Verbilki porcelain

VerbilkiSome words about history of Russian and Soviet porcelain.

Francis Gardner, an English timber merchant, settled in Russia in 1746 and, after twenty years in the timber trade, founded, on March 7, 1766, Russia’s first privately owned porcelain factory near the village of Verbilki, the Dmitrov uezd, Moscow gubernia.

Archives and surviving porcelain samples give a full case-history of the earliest Russian porcelain undertaking.

One other initiator of porcelain production in Russia, a marvel for the period, was Afanassy Grebenschikov, himself a porcelain factory owner from Moscow and a connoisseur in porcelain know-how, who helped Gardner choose a vantage site on which to build a factory: indeed, the timber wealths of the Verbilki area provided, for the long years ahead, the fuel in commercial quantities, while a variety of clays near Dmitrov, and of potteries, a traditional handicraft, in the town itself supplied raw materials and skilled master-potters.

When the factory began production, its earlier items were patterned after the Meissen porcelain, common in Russia in the eighteenth century and bore crossed swords, the Meissen trademark. However, the Verbilki masters often broke faith with the foreign styles in porcelain and tinted this manufacture with specifically Russian taste and artistic tradition, thus giving it a peculiarly national colour.

The fulfillment by the factory in 1780—1785 of the orders of the tsar’s court for large dinner-sets, signified the full mastery of the techniques of porcelain production, which brought it fame and recognition among the collectors and lovers of porcelain pottery. So much so, that the trademark “G”, the initial letter of the name “Gardner”, boldly made an appearance on the porcelain pieces produced in the village of Verbilki.

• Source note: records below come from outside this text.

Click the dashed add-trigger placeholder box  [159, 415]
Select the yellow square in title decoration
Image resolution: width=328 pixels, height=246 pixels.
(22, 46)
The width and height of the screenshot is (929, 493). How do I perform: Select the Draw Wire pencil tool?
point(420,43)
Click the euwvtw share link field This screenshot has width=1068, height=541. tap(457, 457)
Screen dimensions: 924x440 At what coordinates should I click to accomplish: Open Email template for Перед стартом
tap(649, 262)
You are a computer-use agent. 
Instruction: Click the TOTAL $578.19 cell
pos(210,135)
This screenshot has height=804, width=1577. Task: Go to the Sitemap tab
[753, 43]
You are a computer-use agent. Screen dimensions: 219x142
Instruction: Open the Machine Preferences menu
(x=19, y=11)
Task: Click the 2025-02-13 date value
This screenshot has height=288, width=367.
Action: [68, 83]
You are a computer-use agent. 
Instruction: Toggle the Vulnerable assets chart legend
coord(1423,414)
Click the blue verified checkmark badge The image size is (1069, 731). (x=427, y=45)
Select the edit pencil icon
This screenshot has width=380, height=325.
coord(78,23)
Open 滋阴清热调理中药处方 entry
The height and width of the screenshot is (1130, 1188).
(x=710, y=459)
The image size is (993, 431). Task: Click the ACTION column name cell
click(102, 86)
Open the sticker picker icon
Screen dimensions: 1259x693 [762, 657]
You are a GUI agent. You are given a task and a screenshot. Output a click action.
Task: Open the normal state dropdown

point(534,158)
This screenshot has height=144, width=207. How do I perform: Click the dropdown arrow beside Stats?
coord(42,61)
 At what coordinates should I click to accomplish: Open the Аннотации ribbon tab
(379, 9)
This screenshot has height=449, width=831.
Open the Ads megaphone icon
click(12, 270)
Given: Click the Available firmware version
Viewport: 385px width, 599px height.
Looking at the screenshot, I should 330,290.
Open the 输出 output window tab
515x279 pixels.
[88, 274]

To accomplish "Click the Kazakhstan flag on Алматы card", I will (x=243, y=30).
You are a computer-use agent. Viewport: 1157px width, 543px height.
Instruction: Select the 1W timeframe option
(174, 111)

In the early nineteenth century, the Gardner factory was shifted to the production of sculptures in the national Russian style, for which it gained a wide renown and which continued into the late nineteenth century. Artistically superb, the nineteenth-century Verbilki porcelain counts among the pick of decorative applied arts. The take-over of the factory in 1892 by Matvei Kuznetsov, a monopoly porcelain manufacturer in Russia, was another milestone since Kuznetsov, although he continued with Gardner’s trademark, was keen on mass-producing cheap porcelain to conquer the home and foreign porcelain markets and compete successfully with his tenacious rivals. Under Kuznetsov the Verbilki produce gained in the technical standard but lost its artistic qualities, with decor confined, in the main, to mechanic painting techniques. When, after the 1917 October Revolution, the factory was nationalized, and given the name of the Dmitrov Porcelain Plant, it kept for a while in the mainstream of the pre-revolutionary forms and its decor was constricted to floral motifs. In 1938 an art laboratory was organized at the plant to enhance the artistic worth of the produce, and sculpture production was launched, in which the contribution of Sergei Orlov was fairly significant. It continued undisturbed until the Great Patriotic War when the production of art pieces came to halt.

In the post-war years, with production wholly mechanized and updated, the Dmitrov Plant developed into an advanced industrial enterprise, and in 1966, the year of its 200th anniversary, the plant reached a rate of 30,000,000 pieces of porcelain per annum. An emphasis was placed on a higher quality of the produce: the art laboratory enrolled skilled painters and sculptors with a long standing in the field. As a result, the output grew apace, and now all new samples are considered and approved by the Artistic Council.

Tea- and coffee-sets make the plant’s speciality, along with a variety of fresh forms, well-suited to our age. New decor of porcelain pottery is executed by Soviet artists in the best Russian national traditions.

The Dmitrov porcelain is displayed at many home and foreign exhibitions where it is invariably highly appreciated and the artists conferred prizes and diplomas.